Après avoir battu le 31e joueur mondial Tomas Machac lors de son entrée en lice sur l’ATP 500 de Doha (6−1, 6–4), Jannik Sinner a écarté le 53e mondial Alexei Popyrin (6−3, 7–5) pour se qualifier en quarts de finale.
Dans des propos relayés par Ubitennis après sa dernière victoire, le numéro 2 mondial a expliqué sa mentalité et notamment sa manière d’encaisser les défaites les plus dures, comme face à Carlos Alcaraz en finale de Roland‐Garros ou contre Novak Djokovic en demi‐finales de l’Open d’Australie.
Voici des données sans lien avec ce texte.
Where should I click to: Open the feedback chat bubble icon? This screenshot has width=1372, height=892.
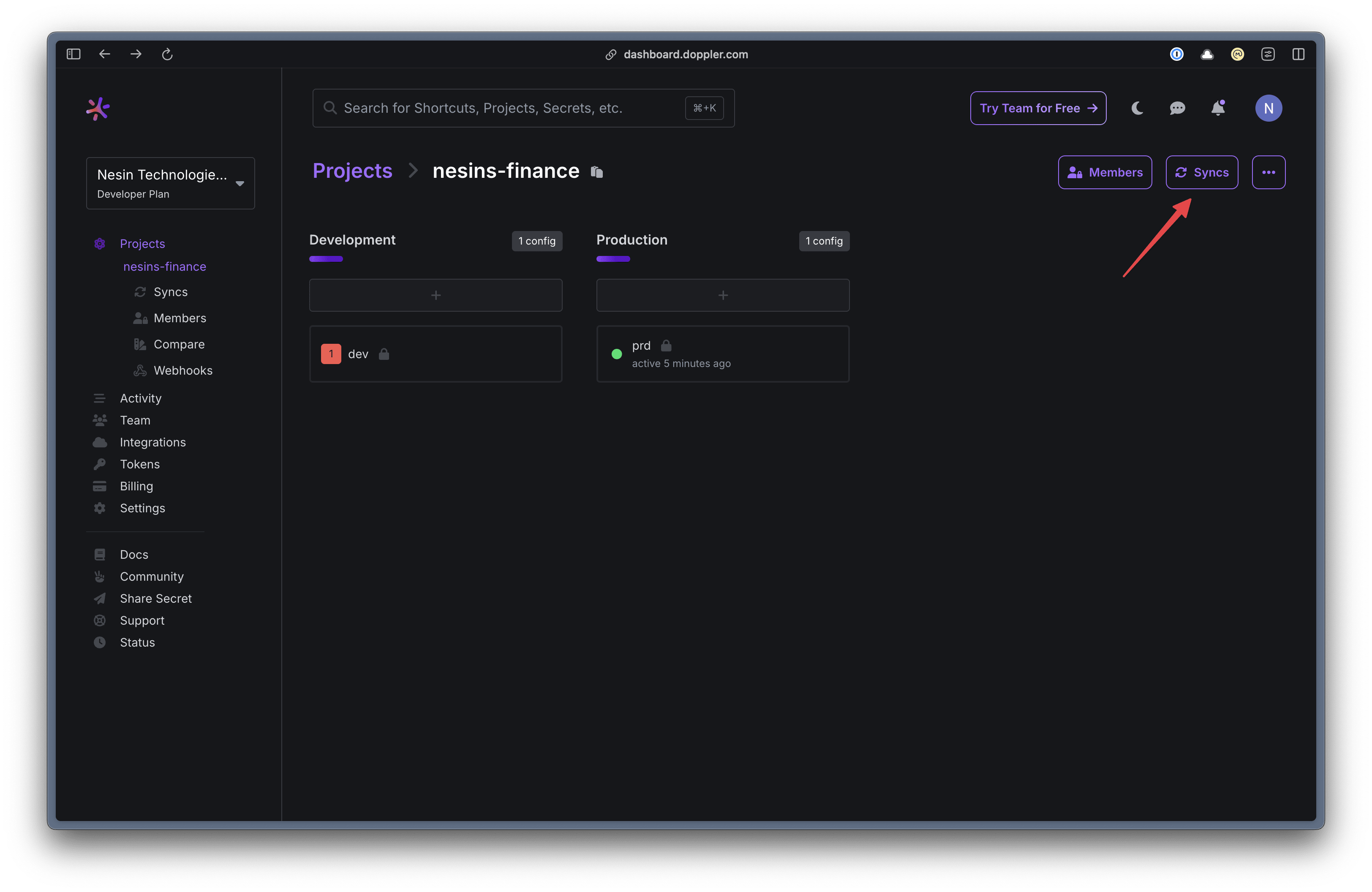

« Mon approche du tennis est que nous menons aussi une vie normale. Je crois que nous vivons des situations, des moments et des émotions. Il en va de même pour le tennis. Nous avons des moments fantastiques et des moments difficiles. Nous avons des moments tristes et des moments heureux. Ce n’est qu’un épisode à chaque fois. Lorsque je subis des défaites difficiles, pour moi, ce n’est qu’un moment. Le mieux, c’est toujours de gagner, mais on ne peut pas toujours gagner. Je crois que j’ai une équipe fantastique derrière moi. J’ai une famille, qui est bien plus importante que tout le reste. Je place le tennis au premier plan, quoi qu’il arrive. C’est mon choix, et c’est celui que je ferai toujours, jusqu’à ce que j’arrête de jouer. J’espère pouvoir jouer encore pendant de nombreuses années. Mais cela ne signifie pas que nous ne vivons pas d’émotions. Après les défaites difficiles, j’essaie de réfléchir et de comprendre ce que je peux améliorer. Au final, quand je terminerai ma carrière, je ne veux juste pas avoir ce regret de ne pas avoir fait plus. Si mon potentiel est de gagner tels titres, c’est très bien. Si je gagne plus, c’est très bien. Je veux juste maximiser mon potentiel et voir jusqu’où je peux aller. »
Pour une place dans le dernier carré l’ATP 500 qatari, Jannik Sinner va affronter le talentueux Jakub Mensik (16e mondial à 20 ans), qu’il n’a encore jamais affronté.